Black and Hispanic police officers kill more minorities in police actions than do white officers, a former top police official said Saturday.

Patrick V. Murphy, president of the Police Foundation, a private research group based in the District, made the statement at a freewheeling symposium on civil rights versus police force held at Georgetown University Law Center.

Murphy, who was D.C. public safety director from 1967-69, pointed out that minority officers kill more minority citizens because they are "traditionally assigned to high-risk, high-crime areas."

Murphy based his remarks on a study of shooting incidents involving New York City police officers conducted by James J. Fyfe, associate professor in American University's School of Justice.

According to Fyfe, the study -- involving incidents from 1971-75 -- revealed that as a group, black and Hispanic officers discharged their weapons twice as often as their white counterparts.Fyfe said this occurred because minority officers were not assigned to "country club" districts, and were confined to the lower ranks -- which keep them on the streets.

Ruben Sandoval, a lawyer and founder of the San Antonio-based Civil Rights Litigation Service, agreed with Murphy and added that black and Hispanic officers are eager to become part of the "buddy system." They start putting "notches on their gun" so they won't be thought of as outcasts, he said.

This brought a response from D.C. Deputy Chief Rodwell M. Catoe that District officers are instructed to shoot below the waist to gain control of certain situations. And that officers need a degree of flexibility.

"What!" shouted Murphy off-mike. "That's crazy -- never shoot to wound in an urban situation. Never shoot! That's the first commandment! Draw the pistol only if you wish the right to kill."

In an interview Tuesday, Catoe denied he said officers are given instructions to shoot below the waist. He added that the department has strict guidelines about when deadly force may be used, but that situations arise in which officers must decide whether or not it is necessary.

He said once an officer has made that decision, the department "does not specify where the officer should shoot -- whether it be the heart, the arm, the leg; above the waist, below the waist."

Officer Gary Hankins of the D.C. police public information office said officers are instructed to fire at the center of the body to minimize the possibility of bystanders being injured by a stray bullet. b

Hankins also said department policy states that a police officer may only discharge a weapon in defense against an actual or threatened attack that could cause serious injury or death.
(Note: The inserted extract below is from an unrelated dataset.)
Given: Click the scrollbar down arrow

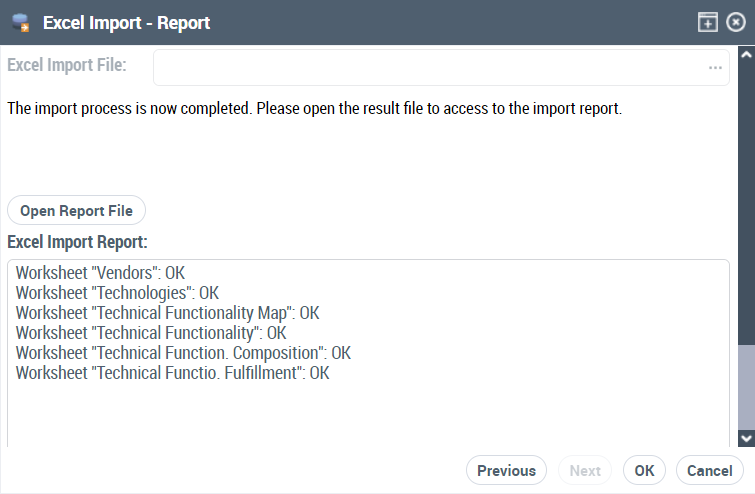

He added that an officer cannot discharge a weapon unless the assailant displays a weapon or the officer believes the assailant is drawing a weapon.

"No one can control a police force," Murphy -- a former New York City police commissioner -- told the symposium. "The people can't; the mayor can't; the police chief can't."
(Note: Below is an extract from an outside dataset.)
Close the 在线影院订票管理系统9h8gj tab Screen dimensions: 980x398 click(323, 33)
"Police in the United States is a disaster," he said.

A runaway police force, such as the frequently mentioned Philadelphia police depart under the former mayor Frank L. Rizzo, could be prevented, according to Gail Gerebenics, assistant general counsel for the U.S. Commission on Civil Rights.

Gerebenics was part of a team that conducted an 18-month study that began in 1979 of police practices in the United States. The study included field investigations and hearings in Philadelphia and Houston. She said the study showed that police departments in both cities had a "serious understaffing" of minorities and women. She said this factor "effectively increases the problem of violence."

Gerebenics also said these departments do not have effective programs to deal with on-the-job stress. She added that the departments also lack psychological tests that can screen out applicants with serious problems; Gerebenics said the testing can pinpoint only obvious psychopaths. According to the study, "deviant behavior" is rewarded in a "blatant and pervasive way." Promotions and commendations tend to be given to those who kill, wound or use abusive interrogation techniques.

Sandoval pulled the shared microphone back his way. "When a police officer is killed, the press says the officer was murdered; when the officer kills, the press simply states the officer used deadly force to subdue the victim. This is a dangerous double standard focusing on the officer as hero," he said.

The tone of the symposium was summoned up by Murphy: "This is a racist society, always has been. Historically, the police role has been one of oppressor," he said. He added that the 19,000 departments in this country are without uniform standards or control either at the state or federal level.